Preconnecting to API Endpoints

Use preconnect to establish early connections to API servers, reducing latency for the first API call and improving time to interactive.

Practical Scenarios

Detailed Explanation

Preconnecting to API Endpoints

When your web application fetches data from an API server (especially a third-party or different-domain API), preconnect eliminates the connection setup latency from the first API call.

The Problem

Single-page applications often make API calls immediately after loading.

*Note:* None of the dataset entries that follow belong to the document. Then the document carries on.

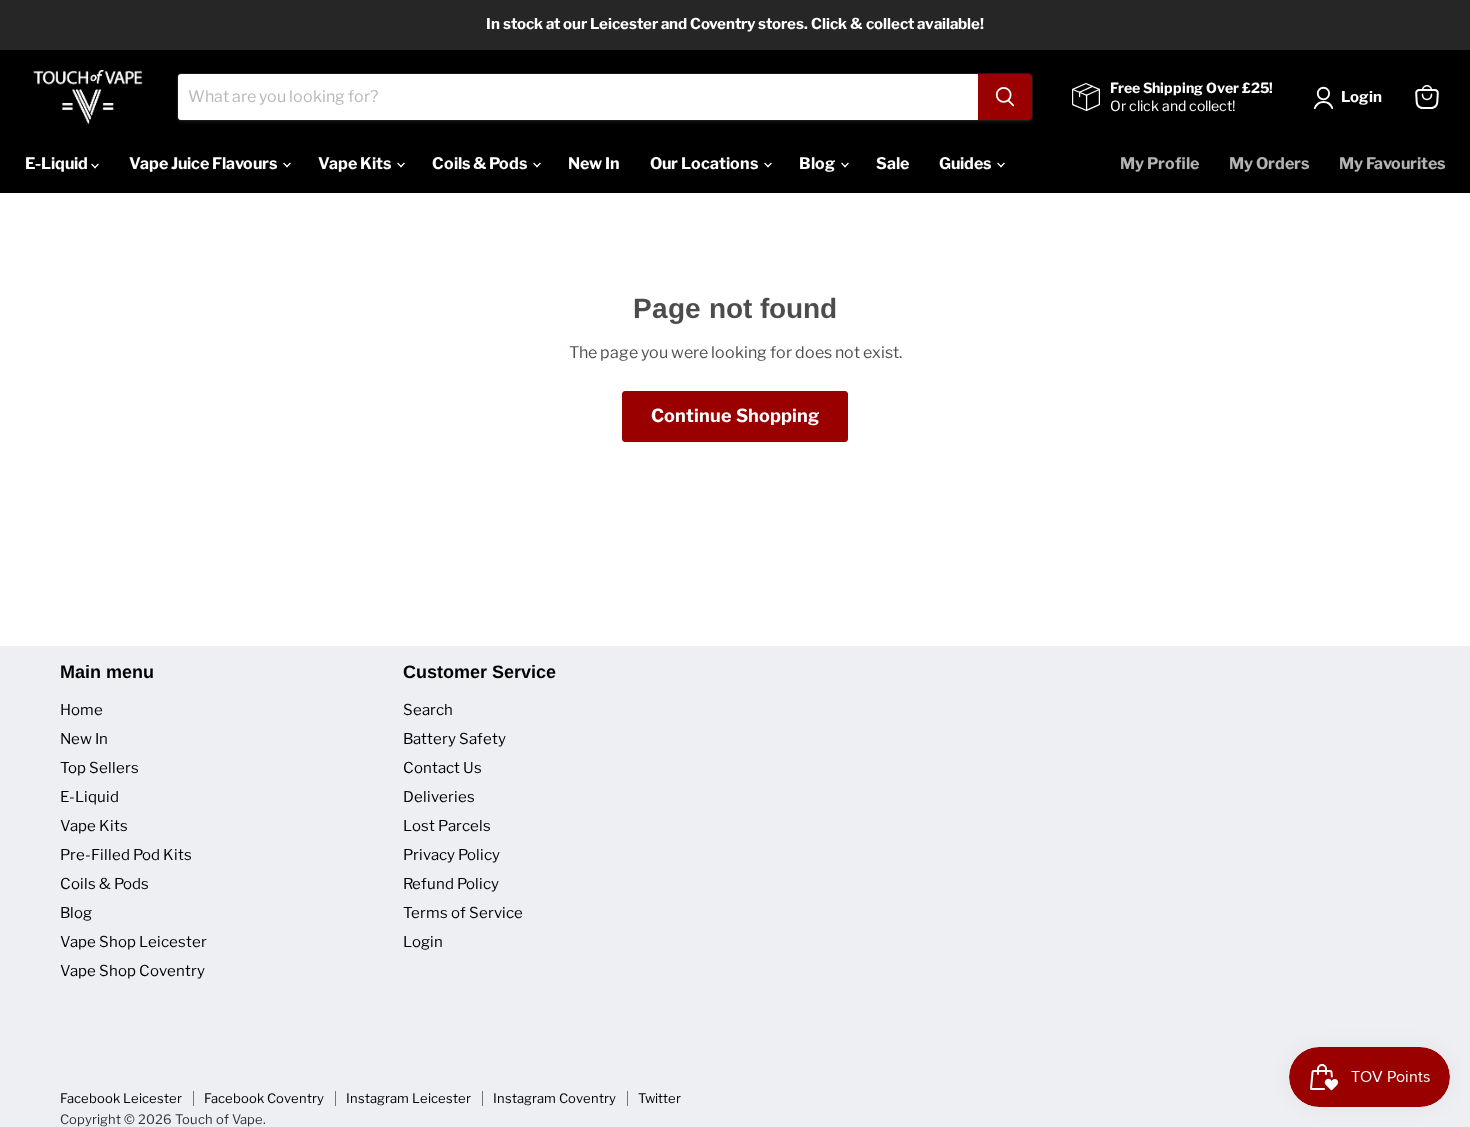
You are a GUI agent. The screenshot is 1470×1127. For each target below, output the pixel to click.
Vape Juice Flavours (204, 163)
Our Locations (705, 163)
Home (81, 710)
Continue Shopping (735, 415)
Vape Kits (356, 163)
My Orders (1269, 163)
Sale (892, 163)
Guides (966, 163)
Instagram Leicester (408, 1098)
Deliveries (439, 797)
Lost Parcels (447, 826)
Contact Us (442, 768)
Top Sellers (99, 768)
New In (594, 163)
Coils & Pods (481, 163)
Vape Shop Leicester (133, 942)
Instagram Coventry (554, 1098)
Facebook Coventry (264, 1098)
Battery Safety (454, 739)
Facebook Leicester (121, 1098)
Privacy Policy (451, 855)
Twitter (659, 1098)
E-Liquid (58, 163)
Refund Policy (451, 884)
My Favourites (1392, 163)
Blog (818, 163)
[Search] (1005, 97)
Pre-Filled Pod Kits (126, 855)
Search (428, 710)
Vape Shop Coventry (132, 971)
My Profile (1159, 163)
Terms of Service (463, 913)
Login (423, 942)
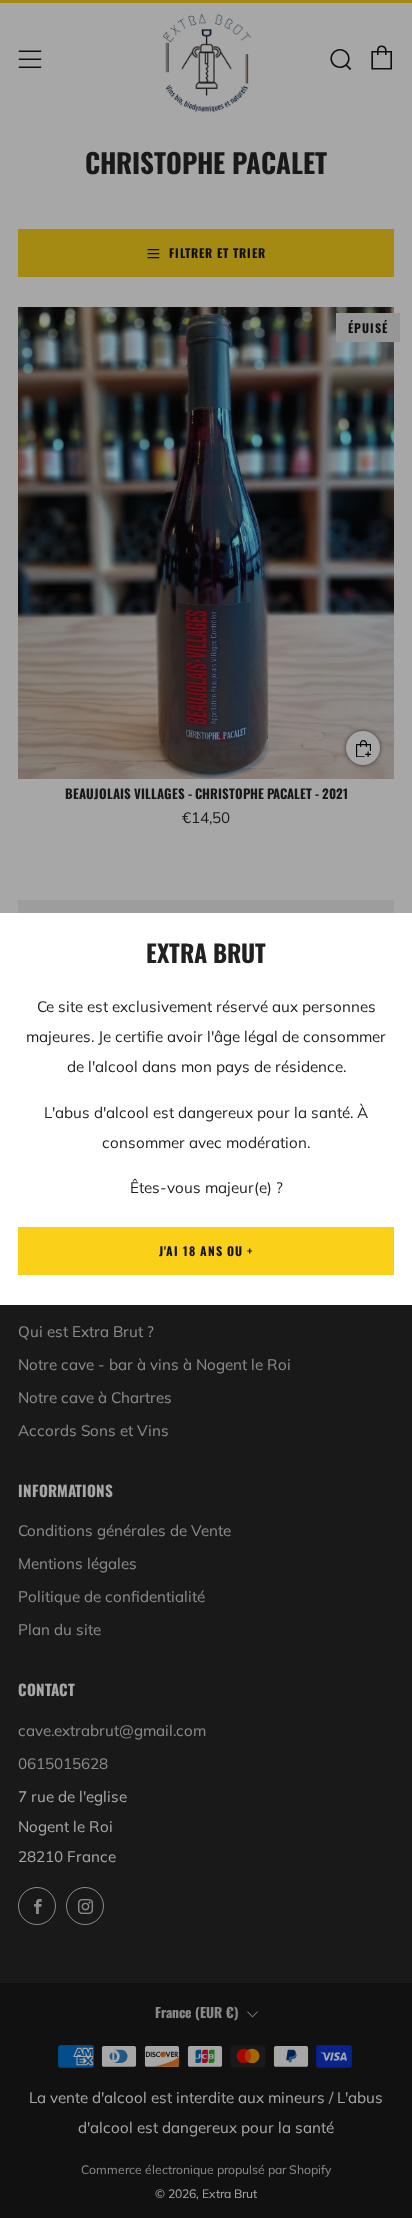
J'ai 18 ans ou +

Without preconnect, the first API request must wait for:

  1. DNS resolution of the API domain (~50-100ms)
  2. TCP handshake (~50-100ms)
  3. TLS negotiation (~50-200ms)

This adds 150-400ms to the time before the first byte of API data arrives.

Preconnect Solution

<link rel="preconnect" href="https://api.example.com"
      crossorigin="anonymous" />

By placing this in the <head>, the browser establishes the connection while parsing HTML, so when the JavaScript makes the first fetch() call, the connection is already ready.

crossorigin for Fetch API

If your application uses the Fetch API or XMLHttpRequest with CORS, you must include crossorigin="anonymous" (or crossorigin="use-credentials" if you send cookies):

<!-- For API calls without credentials (most common) -->
<link rel="preconnect" href="https://api.example.com"
      crossorigin="anonymous" />

<!-- For API calls with cookies/auth headers -->
<link rel="preconnect" href="https://api.example.com"
      crossorigin="use-credentials" />

Without the matching crossorigin value, the browser creates a new connection for the CORS fetch request instead of reusing the preconnected one.

Multiple API Endpoints

If your app uses multiple API services, preconnect to the most critical ones:

<!-- Primary API: needed for initial page data -->
<link rel="preconnect" href="https://api.example.com"
      crossorigin="anonymous" />

<!-- Auth service: needed for login check -->
<link rel="preconnect" href="https://auth.example.com"
      crossorigin="use-credentials" />

<!-- Less critical: use dns-prefetch instead -->
<link rel="dns-prefetch" href="https://analytics.example.com" />
<link rel="dns-prefetch" href="https://logging.example.com" />

GraphQL Endpoints

For GraphQL APIs where all queries go to a single endpoint, preconnect is especially effective:

<link rel="preconnect" href="https://graphql.example.com"
      crossorigin="anonymous" />

Since HTTP/2 multiplexes requests over a single connection, a single preconnect eliminates latency for all subsequent GraphQL queries.

Real-World Impact

On a 4G mobile connection:

  • Without preconnect: first API response at ~600ms
  • With preconnect: first API response at ~200ms
  • Savings: ~400ms (67% faster first API call)

Use Case

A React dashboard application that fetches initial data from an API server at api.example.com adds preconnect with crossorigin="anonymous". The first API call (fetching user profile data) completes 350ms faster because the TLS connection is already established by the time React mounts and triggers the fetch.